We used a planchette (a small, heart shaped article made of wood, with two legs on wheels at the back and a pencil making the third leg at the front) because it seemed less liable to unconscious muscular action than a pencil held in the hand, and at first we obtained only circles, words and fragments of sentences, with irrelevant names and messages cutting into what we hoped vainly would become a connected phrase. We were extremely interested but bewildered and baffled at every turn. It was more like opening a window to a crowded street and listening to the chance words one could catch, than like anything else in the world.

On the eleventh day came a decided change. From the moment we began, the writing was firmer and more impelling, and we were told at once that whoever was using our hands had come with definite intention, and meant to stay with us. We had, in technical phraseology, "found our control," though we were both too inexperienced to recognize it.

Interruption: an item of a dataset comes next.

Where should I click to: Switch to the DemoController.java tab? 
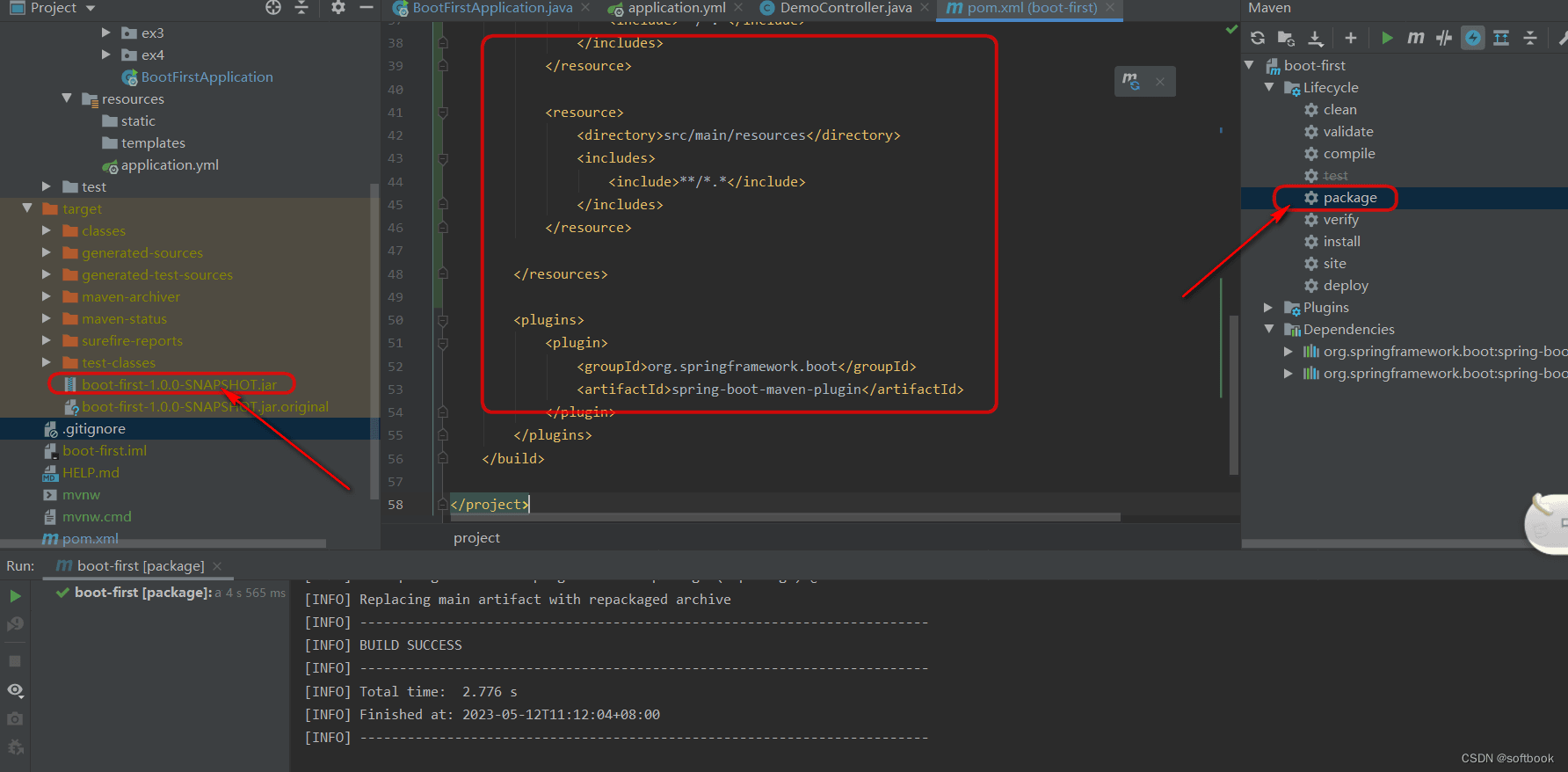click(845, 8)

From that date we have been in contact with what seems to us a clear mind or minds. We were told that as soon as we could write well enough, we were to be used for a series of lessons that "they" wished to give us, and that we were to meet every day and were at liberty to ask questions which would be answered as far as our understanding would permit. We have sometimes been told to wait for an answer until we knew more, but we have never had a foolish or irrelevant or unkind response.

After perhaps six weeks, working at least two hours every day, the lessons began. As they were originally received, in place of the words "spiritual forces" or "messengers" or "voice of the spirit " or any term denoting spiritual activity, a symbol was used, six interlacing circles enclosed by a seventh, and when we asked for an explanation, we were told that a symbol was unlimited in meaning and that, therefore, they preferred to use it, and that we must try to apprehend the sense. And when, under their direct instructions to us to publish, we began to correct and revise, the equivalent words for each symbol were written with a speed and certainty that left us amazed. It was only when we went over the manuscripts of our notes that we found how perfectly each synonym fitted into its place. (The explicit title was also given us, and we were told that we would find it in the eleventh lesson.)

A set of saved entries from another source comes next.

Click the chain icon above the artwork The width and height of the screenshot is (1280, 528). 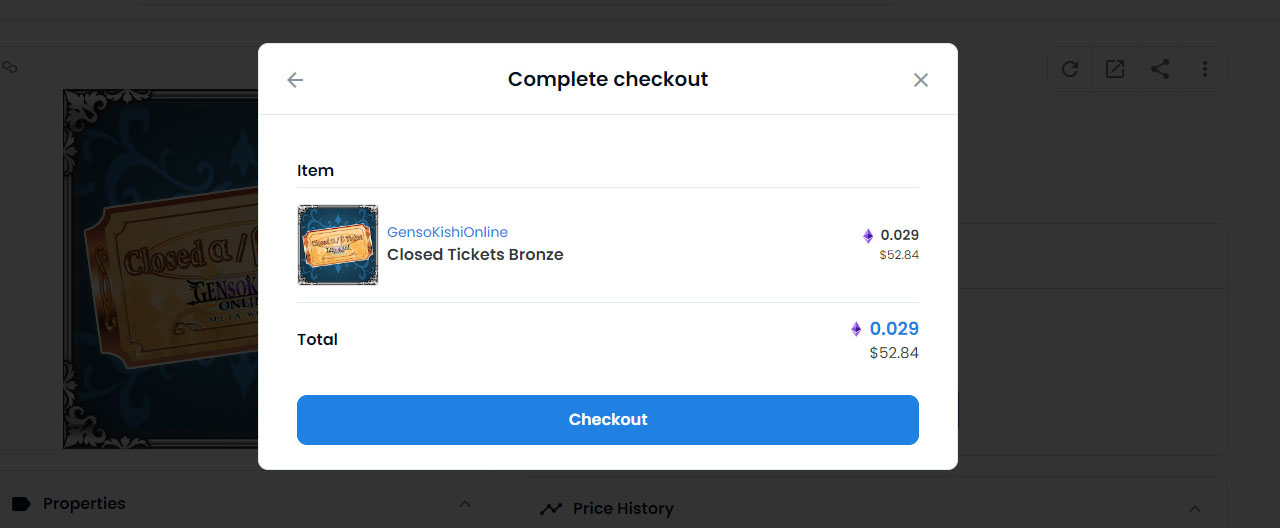tap(10, 67)
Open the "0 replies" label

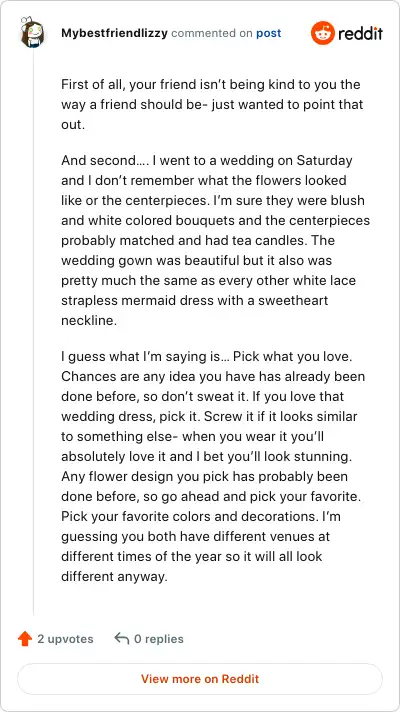coord(158,639)
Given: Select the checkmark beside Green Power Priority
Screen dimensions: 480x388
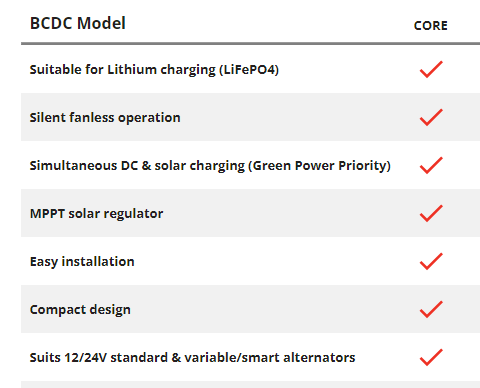Looking at the screenshot, I should pos(431,165).
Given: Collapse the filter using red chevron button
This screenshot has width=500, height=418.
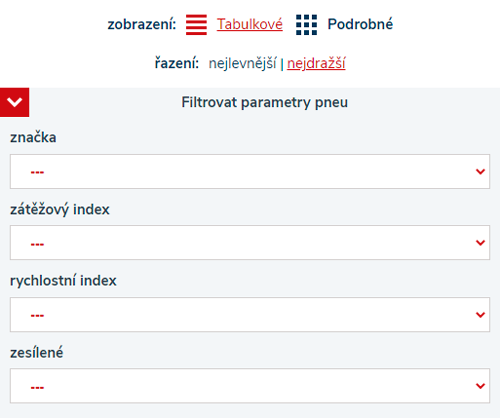Looking at the screenshot, I should [15, 102].
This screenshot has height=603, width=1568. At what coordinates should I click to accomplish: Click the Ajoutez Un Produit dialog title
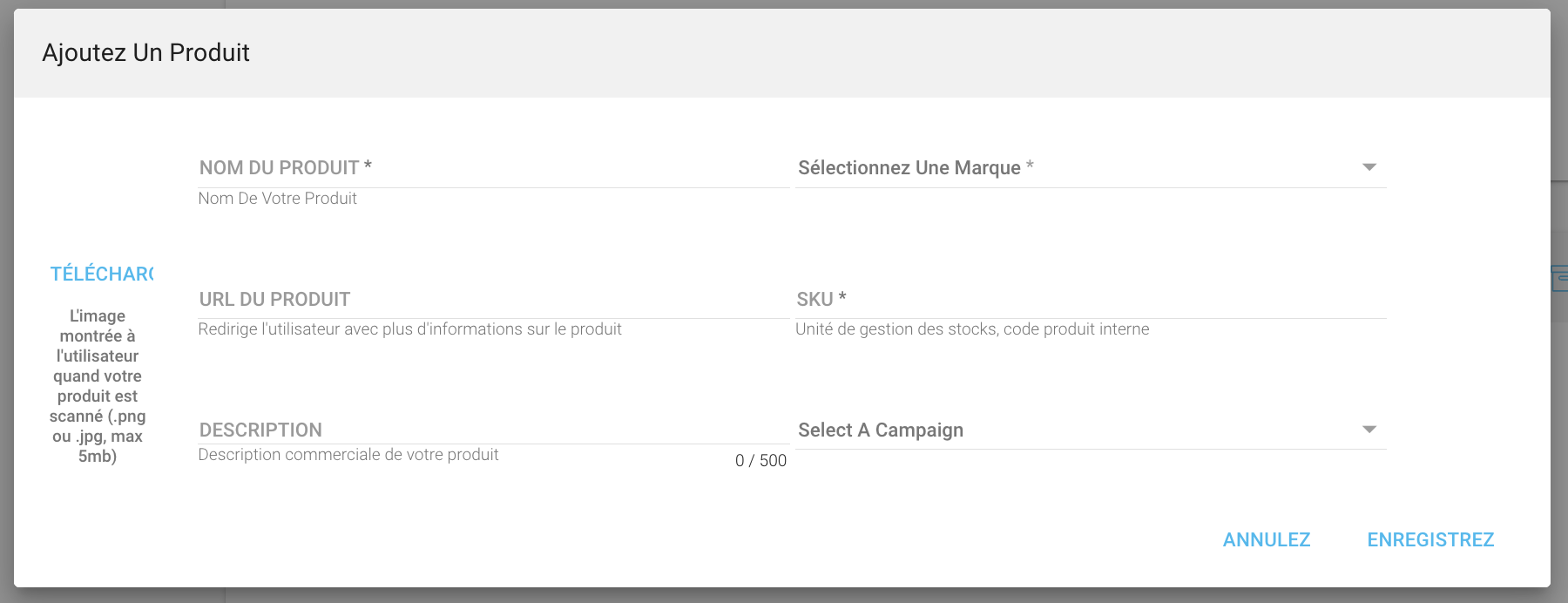146,52
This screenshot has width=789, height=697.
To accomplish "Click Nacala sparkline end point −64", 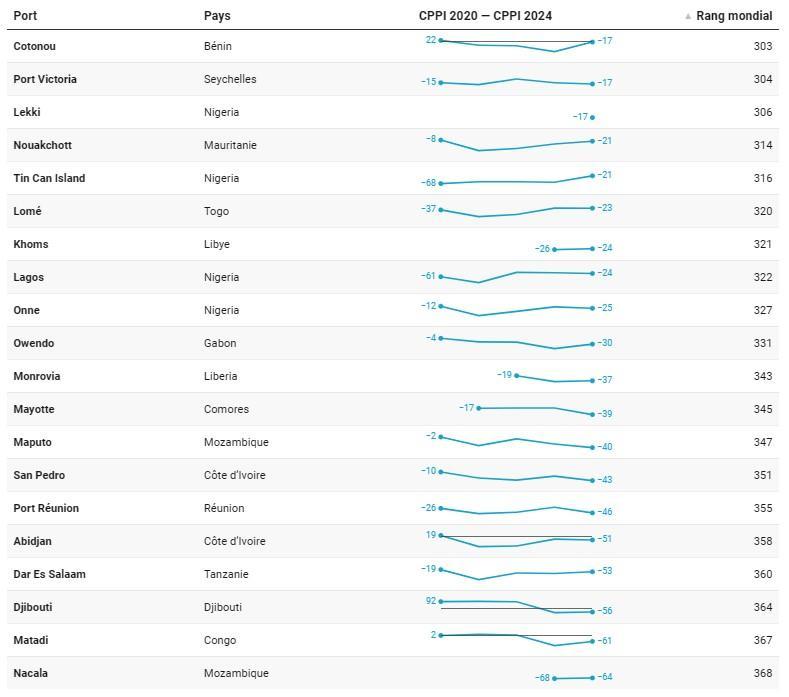I will [x=593, y=678].
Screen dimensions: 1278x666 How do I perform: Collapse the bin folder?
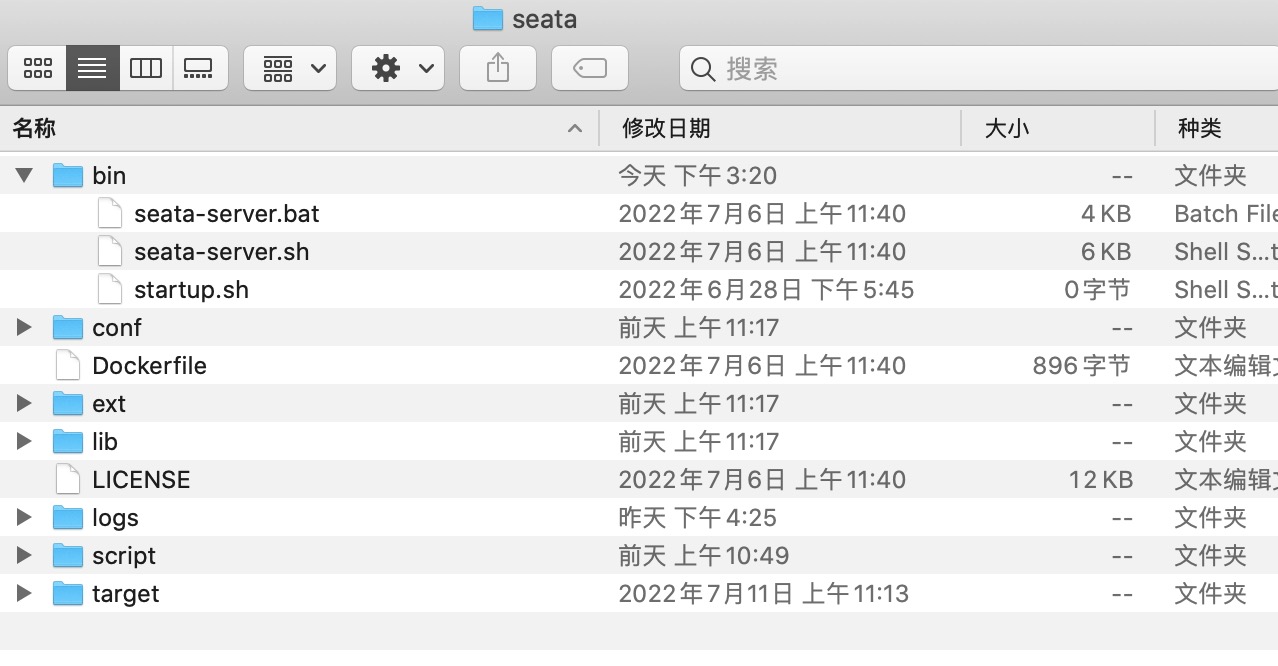(x=25, y=176)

We give the lessons exactly as we received them, but we have no idea whether they will have for others the spiritual significance they have for us, since we cannot give to others our own sense of being in close touch with a wise and tender personality. We realize that it will be said that there is nothing new in the teaching, and we admit that there is repetition to what seems an unnecessary degree, but we pledge our word that we have put nothing of our own into the text. We have considered it an imperative duty to add this small link to the chain of testimony which is binding our world each day more closely to the next.

Anne W. Lane.
Harriet Blaine Beale.
Washington, November 1st, 1919.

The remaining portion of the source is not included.